Table of Contents
Military/Mechanical Model Metaphor:
Organic/Biological System Metaphor:
Cognitive System Metaphor:
How effective are the metaphors in enabling a greater understanding of organizational processes to be developed?:
Organizational Structure Metaphors
In today’s hyper-competitive world, organizations struggle daily to garner and maintain valuable market share. Thanks to globalization, businesses are experiencing competition from all four corners of the globe. It is now common for competitors to operate in completely different environments, both internally and externally. Despite the increased opportunities offered by globalization, it becomes increasingly difficult for some companies to remain competitive. As such, aspects such as “superior/subordinate relationships, leadership, teamwork, motivation, and conflict management” (Norris, 2000, p. 105) become ever more important, and each of these hinges upon the organization’s structure.
Organizational structure can be defined as "the recurrent set of relationships between organization members" (Donaldson, 1996, p. 57). There are four common characteristics for all organizations despite their structure and design. They all have some sort of hierarchy of authority. They also all have coordination of effort and with this coordination, is a division of labor. In the end, they all also have a common goal the organization is working towards. (Kreitner & Kinicki, n.d.)
In addition, one of the most important sustainable competitive advantages is organizational innovation. Whether the innovation is a new product, service, technology, process, or procedure, Damanpour (1991 in Hage, 1999) has found that with consistent, continual innovation competitiveness was increased. Just as the facets mentioned above, certain organizational structures facilitate this high level of innovation, while others do not.
Lastly, organizational structure greatly affects the efficacy and efficiency of a team. Team members must have multiple tasks coordinated, in addition to attainment of a certain level of interpersonal trust, while still fostering group cohesiveness (Kashima, 1999). Certain organizational structures are more conducive to fostering these attributes, in certain situations.
Understanding how critical an organization’s structure is to an organization’s competitive success, it is imperative that managers fully understand their organizational structure and the others competitors may be using. An organization’s structure is one of the more ubiquitous facets of an organization (Clegg & Hardy, 1996) and must continually evolve to meet the organizations goals. With such a complex set of relationships, the easiest way to bring this understanding about is through the use of metaphors. Organizational structure metaphors help bring an abstract idea about relationships into clearer focus.

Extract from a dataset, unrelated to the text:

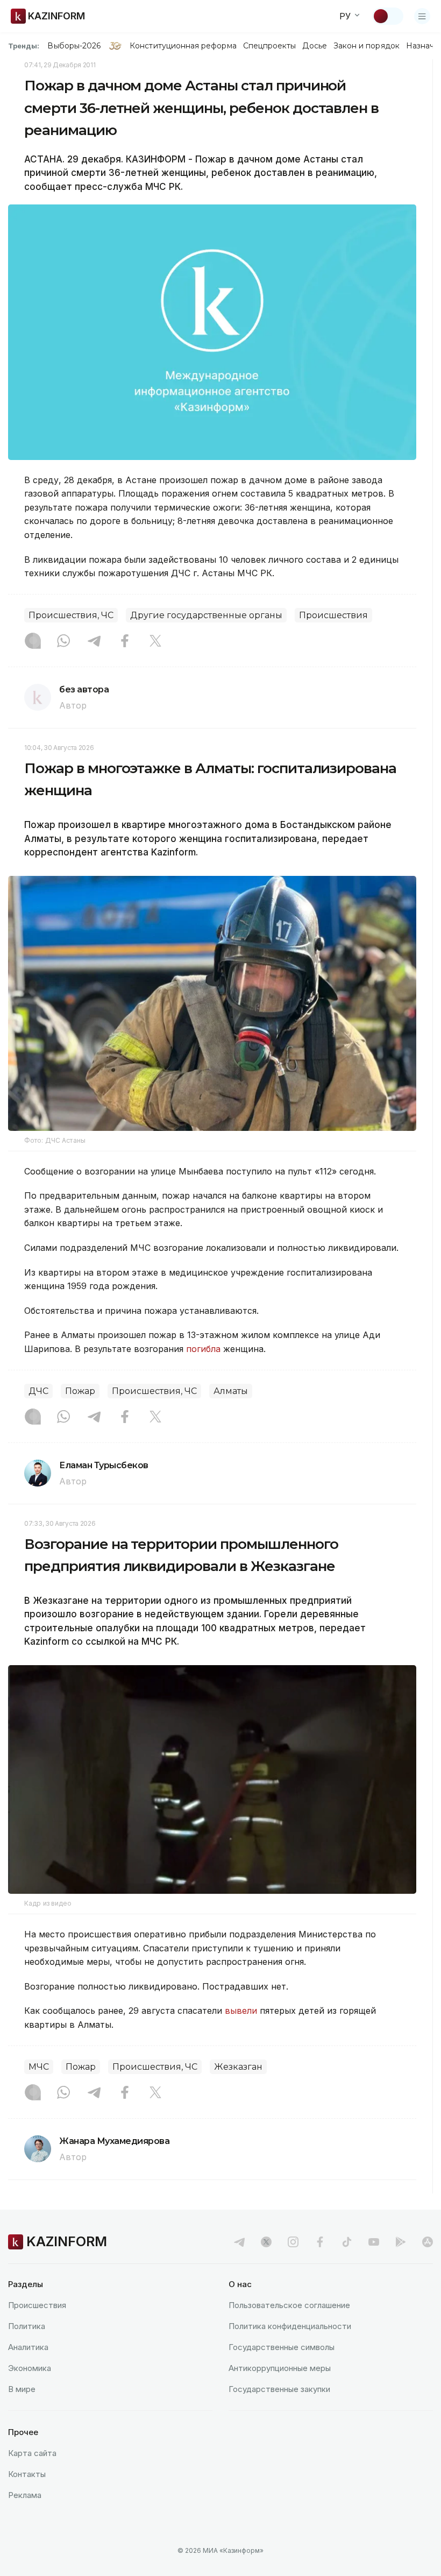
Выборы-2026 (74, 46)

Military/Mechanical Model Metaphor:
Military or mechanical organizational structures were developed after World War II. Just as its name implies, it is a metaphor for the military structure that had to be in place due to the massive war effort. During this time, globalization of industries and technology development were accelerating at a phenomenal rate due to the war effort. Hierarchical organization design, complete with critical control mechanisms, had to be put in place at unprecedented levels (Oliver, 2002).
Following the war, businesses realized that they too could utilize this type of structure. The then dominant industrial technologies also influenced the structure. As industrial processes inherently demand mechanistic technologies, structured processes, and organizational hierarchies, these facets were echoed in the military/mechanical structure form (Oliver, 2002).
Just as in the military and the industrial formats, military/mechanical organizational structures are designed to generate predictable responses from its people, and align them in an accountable manner (Dunham, n.d.). Multiple complex levels of bureaucracy typify mechanistic structures. Processes and procedures are formalized and decision-making is centralized. Mechanistic structures are not designed to respond to the unexpected. They typically involve specialized jobs, with centralized decision-making. Coordination of units comes through written process and procedure, and units may be very competitive with one another.